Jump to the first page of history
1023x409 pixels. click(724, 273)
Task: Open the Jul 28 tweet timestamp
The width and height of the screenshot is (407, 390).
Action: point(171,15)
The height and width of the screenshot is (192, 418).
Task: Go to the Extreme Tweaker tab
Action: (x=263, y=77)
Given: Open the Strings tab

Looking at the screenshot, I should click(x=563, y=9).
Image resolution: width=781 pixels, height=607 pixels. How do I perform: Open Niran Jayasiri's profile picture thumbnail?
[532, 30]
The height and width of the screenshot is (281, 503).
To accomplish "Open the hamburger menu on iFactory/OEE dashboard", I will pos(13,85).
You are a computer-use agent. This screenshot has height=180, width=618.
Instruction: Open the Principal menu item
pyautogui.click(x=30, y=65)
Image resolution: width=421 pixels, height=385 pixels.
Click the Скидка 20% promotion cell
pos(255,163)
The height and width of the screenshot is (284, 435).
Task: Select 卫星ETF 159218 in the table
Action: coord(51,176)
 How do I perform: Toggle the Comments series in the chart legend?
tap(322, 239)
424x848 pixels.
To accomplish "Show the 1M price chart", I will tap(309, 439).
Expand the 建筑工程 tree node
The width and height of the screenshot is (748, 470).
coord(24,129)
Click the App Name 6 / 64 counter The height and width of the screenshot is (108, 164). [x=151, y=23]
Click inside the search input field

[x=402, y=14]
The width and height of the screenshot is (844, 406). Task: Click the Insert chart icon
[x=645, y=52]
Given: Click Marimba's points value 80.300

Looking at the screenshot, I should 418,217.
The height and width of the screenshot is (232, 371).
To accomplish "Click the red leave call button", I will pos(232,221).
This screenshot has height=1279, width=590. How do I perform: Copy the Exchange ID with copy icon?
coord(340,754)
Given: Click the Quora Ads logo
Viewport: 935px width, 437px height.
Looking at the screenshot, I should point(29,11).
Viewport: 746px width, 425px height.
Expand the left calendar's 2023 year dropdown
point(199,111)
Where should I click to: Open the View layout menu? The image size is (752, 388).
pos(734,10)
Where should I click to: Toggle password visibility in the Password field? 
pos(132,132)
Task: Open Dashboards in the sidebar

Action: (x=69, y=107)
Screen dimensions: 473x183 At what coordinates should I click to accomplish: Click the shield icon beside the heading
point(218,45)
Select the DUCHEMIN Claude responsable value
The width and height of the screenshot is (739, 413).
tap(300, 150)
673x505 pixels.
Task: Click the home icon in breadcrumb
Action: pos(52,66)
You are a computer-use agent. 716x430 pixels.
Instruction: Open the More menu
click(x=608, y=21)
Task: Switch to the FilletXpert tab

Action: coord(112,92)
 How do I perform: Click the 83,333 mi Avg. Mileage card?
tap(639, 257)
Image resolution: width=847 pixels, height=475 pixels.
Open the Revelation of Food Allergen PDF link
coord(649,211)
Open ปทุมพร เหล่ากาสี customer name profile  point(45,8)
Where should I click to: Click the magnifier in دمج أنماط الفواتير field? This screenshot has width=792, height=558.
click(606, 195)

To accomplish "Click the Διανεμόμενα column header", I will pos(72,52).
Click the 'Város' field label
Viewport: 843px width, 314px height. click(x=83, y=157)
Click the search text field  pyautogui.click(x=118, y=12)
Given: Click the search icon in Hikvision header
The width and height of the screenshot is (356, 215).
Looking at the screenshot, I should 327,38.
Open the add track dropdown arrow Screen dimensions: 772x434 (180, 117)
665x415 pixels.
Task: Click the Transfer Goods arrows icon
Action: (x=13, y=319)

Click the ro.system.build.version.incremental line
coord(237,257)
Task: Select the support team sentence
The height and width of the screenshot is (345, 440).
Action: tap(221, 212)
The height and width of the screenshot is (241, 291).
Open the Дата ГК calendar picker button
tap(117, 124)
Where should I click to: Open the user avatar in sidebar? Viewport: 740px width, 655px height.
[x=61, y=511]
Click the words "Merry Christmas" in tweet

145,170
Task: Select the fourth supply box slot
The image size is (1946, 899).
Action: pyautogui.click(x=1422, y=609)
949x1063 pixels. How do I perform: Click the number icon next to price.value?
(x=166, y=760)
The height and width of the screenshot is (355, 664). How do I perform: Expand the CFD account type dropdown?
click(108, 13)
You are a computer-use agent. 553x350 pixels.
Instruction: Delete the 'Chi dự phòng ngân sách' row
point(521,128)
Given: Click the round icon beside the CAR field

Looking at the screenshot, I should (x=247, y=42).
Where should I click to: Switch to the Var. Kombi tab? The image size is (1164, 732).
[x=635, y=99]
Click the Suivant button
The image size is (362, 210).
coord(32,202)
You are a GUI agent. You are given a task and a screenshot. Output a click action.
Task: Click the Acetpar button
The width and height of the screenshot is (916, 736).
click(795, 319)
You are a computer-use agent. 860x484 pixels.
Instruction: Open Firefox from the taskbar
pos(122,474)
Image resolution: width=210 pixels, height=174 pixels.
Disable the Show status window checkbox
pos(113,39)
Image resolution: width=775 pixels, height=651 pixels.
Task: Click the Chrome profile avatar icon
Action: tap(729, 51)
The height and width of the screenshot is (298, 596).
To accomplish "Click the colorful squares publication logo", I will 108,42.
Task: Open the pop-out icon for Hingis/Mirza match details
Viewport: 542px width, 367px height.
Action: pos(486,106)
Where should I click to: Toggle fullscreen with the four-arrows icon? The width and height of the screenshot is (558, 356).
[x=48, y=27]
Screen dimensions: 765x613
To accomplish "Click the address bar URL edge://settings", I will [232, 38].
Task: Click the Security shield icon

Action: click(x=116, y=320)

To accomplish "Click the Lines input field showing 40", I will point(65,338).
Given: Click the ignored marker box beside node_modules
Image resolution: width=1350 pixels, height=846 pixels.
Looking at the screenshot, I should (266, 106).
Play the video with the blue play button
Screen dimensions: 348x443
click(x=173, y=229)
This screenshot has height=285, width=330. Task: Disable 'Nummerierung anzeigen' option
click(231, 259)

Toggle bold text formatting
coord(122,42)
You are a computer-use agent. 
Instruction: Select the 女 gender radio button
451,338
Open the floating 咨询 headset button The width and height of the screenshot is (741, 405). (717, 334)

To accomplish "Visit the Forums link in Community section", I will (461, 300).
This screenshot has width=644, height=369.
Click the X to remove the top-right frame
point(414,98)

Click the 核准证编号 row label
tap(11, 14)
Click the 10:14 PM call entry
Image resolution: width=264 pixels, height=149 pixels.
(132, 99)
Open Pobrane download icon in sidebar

───

### Task item
Out of the records above, pick each line that contains the string "will".

### Expected answer
To accomplish "Open the hamburger menu on iFactory/OEE dashboard", I will pos(13,85).
To accomplish "Show the 1M price chart", I will tap(309, 439).
To accomplish "Click the red leave call button", I will pos(232,221).
To accomplish "Click the Διανεμόμενα column header", I will pos(72,52).
To accomplish "Click the colorful squares publication logo", I will 108,42.
To accomplish "Click the address bar URL edge://settings", I will [232, 38].
To accomplish "Click the Lines input field showing 40", I will point(65,338).
To accomplish "Visit the Forums link in Community section", I will (461, 300).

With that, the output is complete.